When Austin passed its "ban the box" ordinance, it joined at least 100 other municipalities with similar laws, including Washington D.C., Seattle and Philadelphia.
These laws share the same intention: ensuring that people with criminal histories are evaluated fairly when applying for jobs. But the specifics differ. For example, San Francisco caps civil penalties at $50 for an employer's second violation.
How these laws have been enforced also differs. Here, Austin appears to be the outlier. According to data found online or provided by various city agencies, cities with fair chance hiring rules field more complaints on average per year than in Austin (in some cases, at least 10 times the amount) and have been taking action against violators since their rules became effective.
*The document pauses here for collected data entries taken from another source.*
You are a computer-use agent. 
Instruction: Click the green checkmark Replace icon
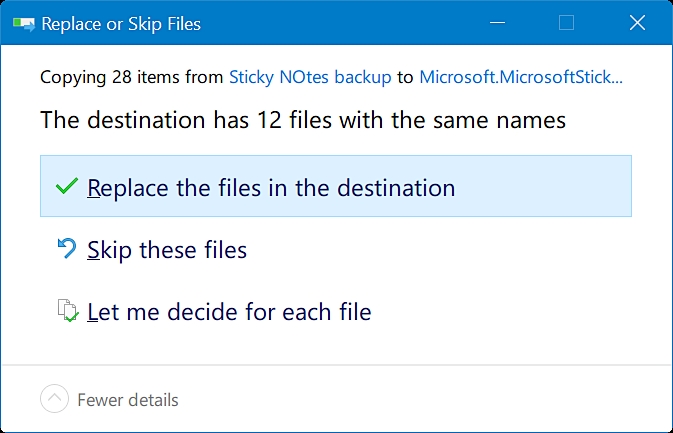click(x=67, y=187)
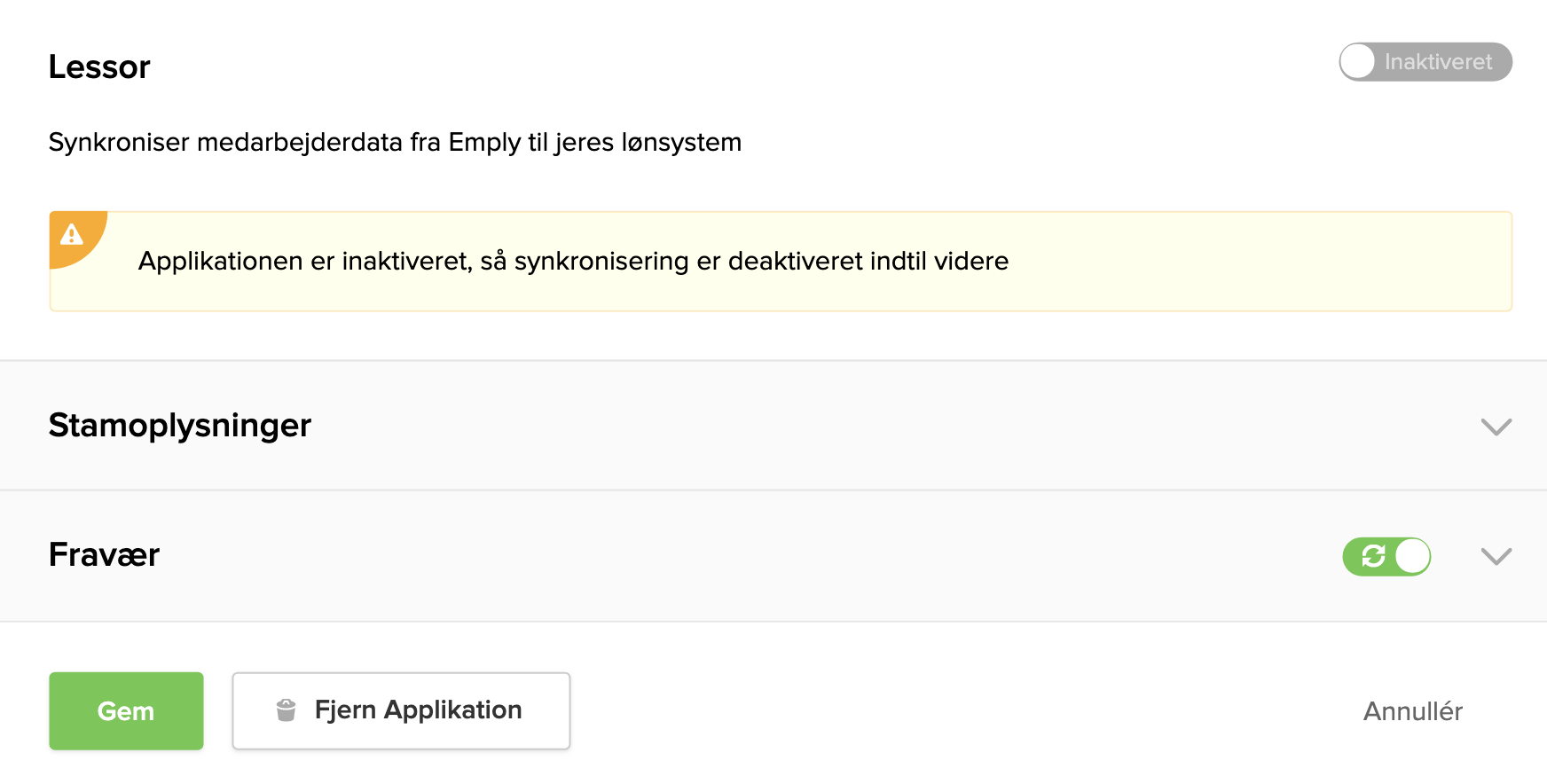Screen dimensions: 1547x784
Task: Expand the Stamoplysninger section with its chevron
Action: [x=1496, y=427]
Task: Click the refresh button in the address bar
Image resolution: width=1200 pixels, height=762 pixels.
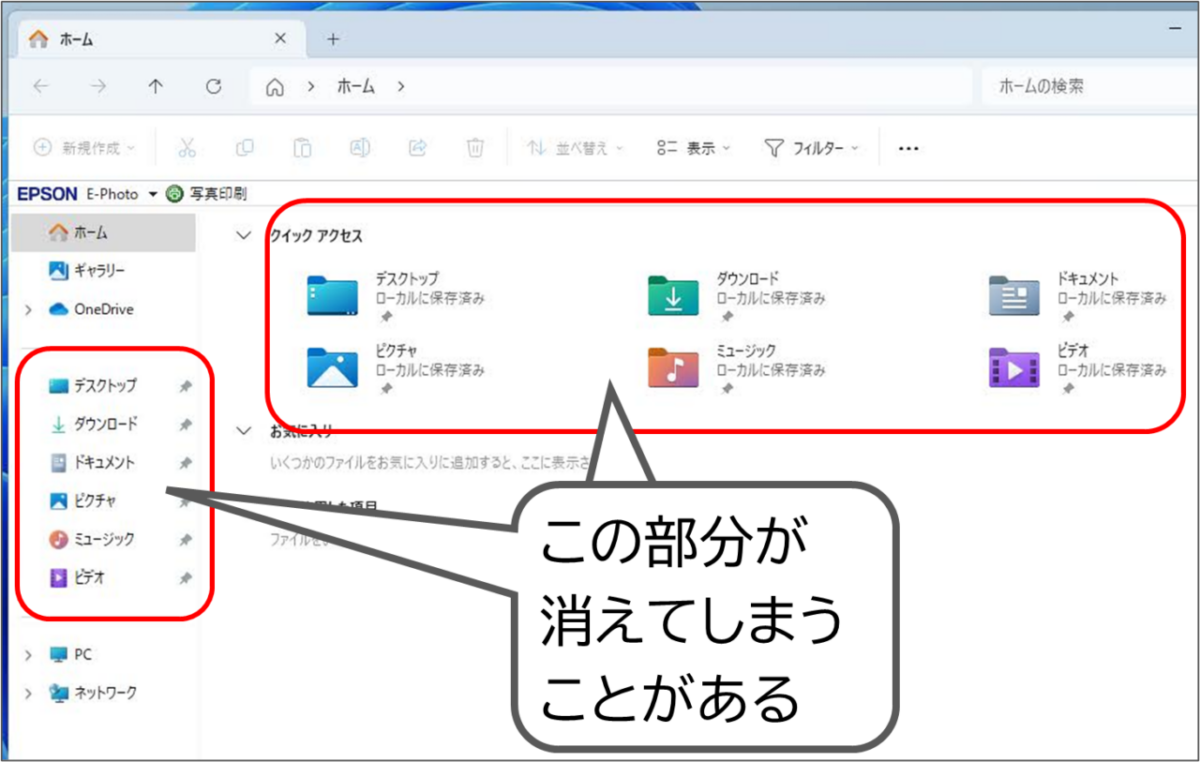Action: [213, 86]
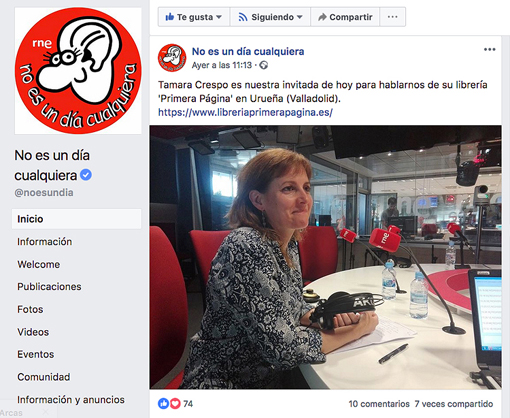Viewport: 510px width, 418px height.
Task: Click the post author name link
Action: pos(248,51)
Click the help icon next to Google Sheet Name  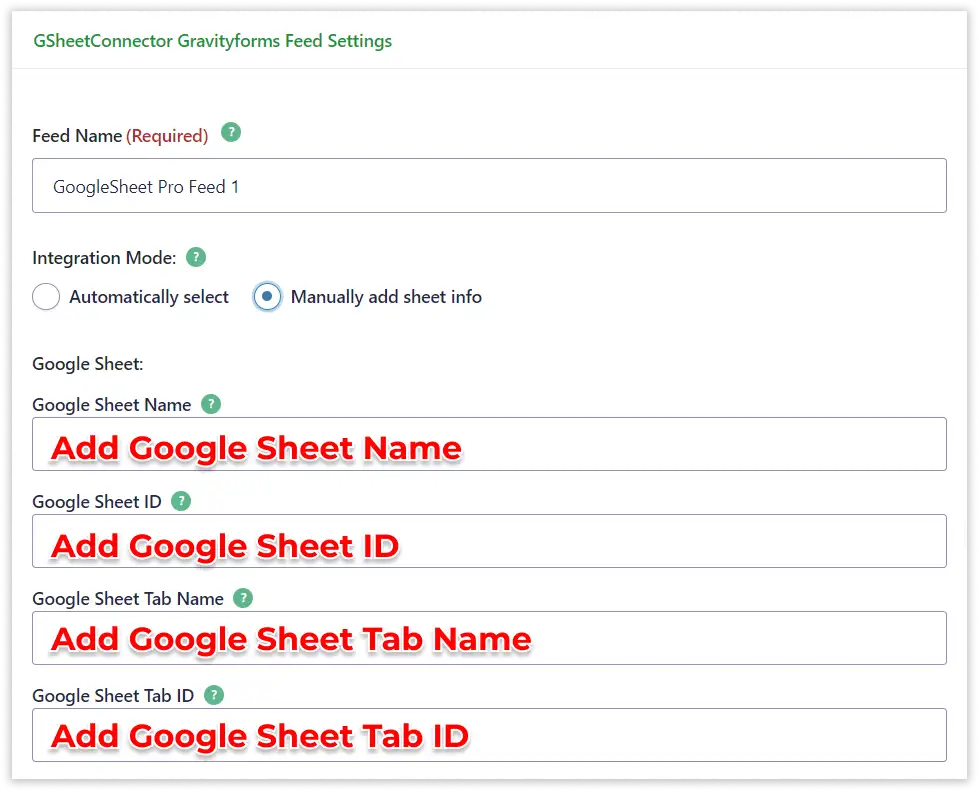point(210,404)
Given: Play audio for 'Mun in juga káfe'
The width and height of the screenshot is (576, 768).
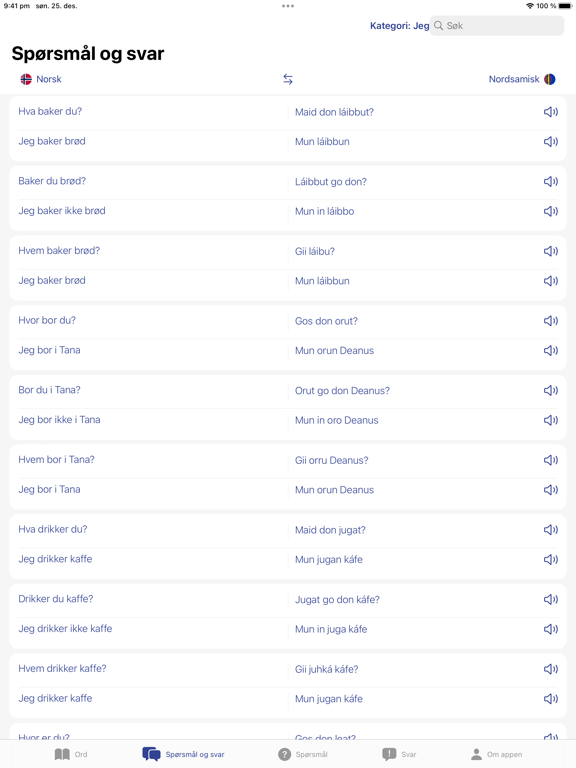Looking at the screenshot, I should pyautogui.click(x=551, y=629).
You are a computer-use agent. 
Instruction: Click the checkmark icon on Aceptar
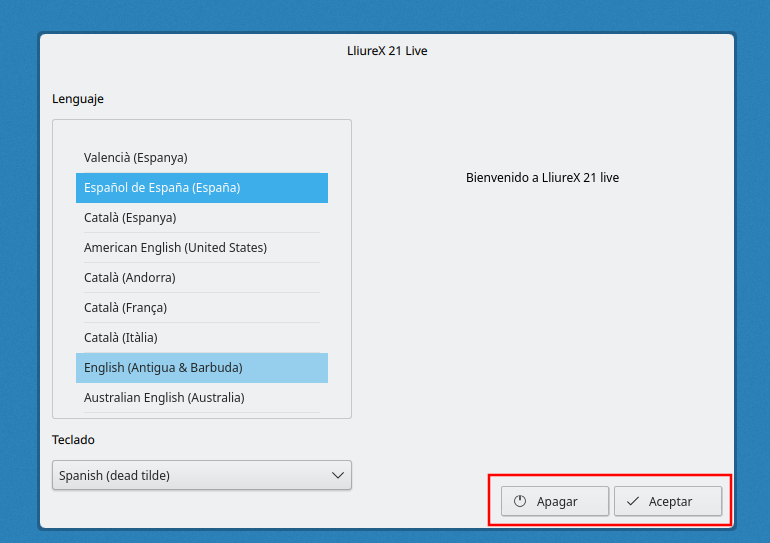(x=633, y=501)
In the first nine months of Washington, D.C.’s ordinance, the city received more than 400 complaints and settled 71 cases via mediation, according to an audit by the Office of the District of Columbia Auditor. Two years after its law passed in 2013, Seattle had received an average of 31 complaints per year and closed 28 per year. Investigators spent an average of 93 days, or roughly three months, closing each case.
Austin city staff say as of two weeks ago, they’ve reached out to all complainants and employers accused of violating the ordinance, but have closed zero cases and taken no action against the companies.
As for the city’s small number of complaints, Hayes said it speaks to the city’s education efforts – a point that’s impossible to prove.
“To have a city as big as Austin and only have received five complaints thus far, really connects us to our ability to engage companies very closely in the education outreach,” Hayes said.
Last month, fair labor advocates celebrated another policy win at City Hall: an ordinance requiring up to eight days of paid sick leave for all private employees in Austin.
It unfolded not unlike the campaign for fair chance hiring: Organizations rallied and campaigned at least half a year before the vote. Advocates testified passionately for hours. When the ordinance passed late in the night, the crowd celebrated.
The paid sick leave ordinance goes into effect for most private employers Oct. 1. Hayes said city staff will have investigative rules in place on that day and be ready to take action against companies that violate the law.
Casar said he’s disappointed that the policy he worked to pass has not been enforced, but he believes knowing this will reinvigorate activists to hold the city accountable. He said while Austin, at times, does not live up to the progressive brand it prides itself on, its citizens hold the leadership accountable to that self image.
“I think that Austin’s progressive brand in that way is actually like a tool toward making our city actually more progressive,” he said. “When we say that we’re so progressive but then see our failings, it creates the energy and, I think, the political will to get a lot of things done.”
Johnson said she thinks the city will too often pass a progressive policy, then move on to the next issue without considering the work that needs to be done to make these policies effective.
“We celebrate a victory, then it’s like, ‘OK, here’s all this other stuff that we have to get done,’” she said. “And we start focusing on the next fight that needs to get fought.”
Rachel Cooper contributed to this report.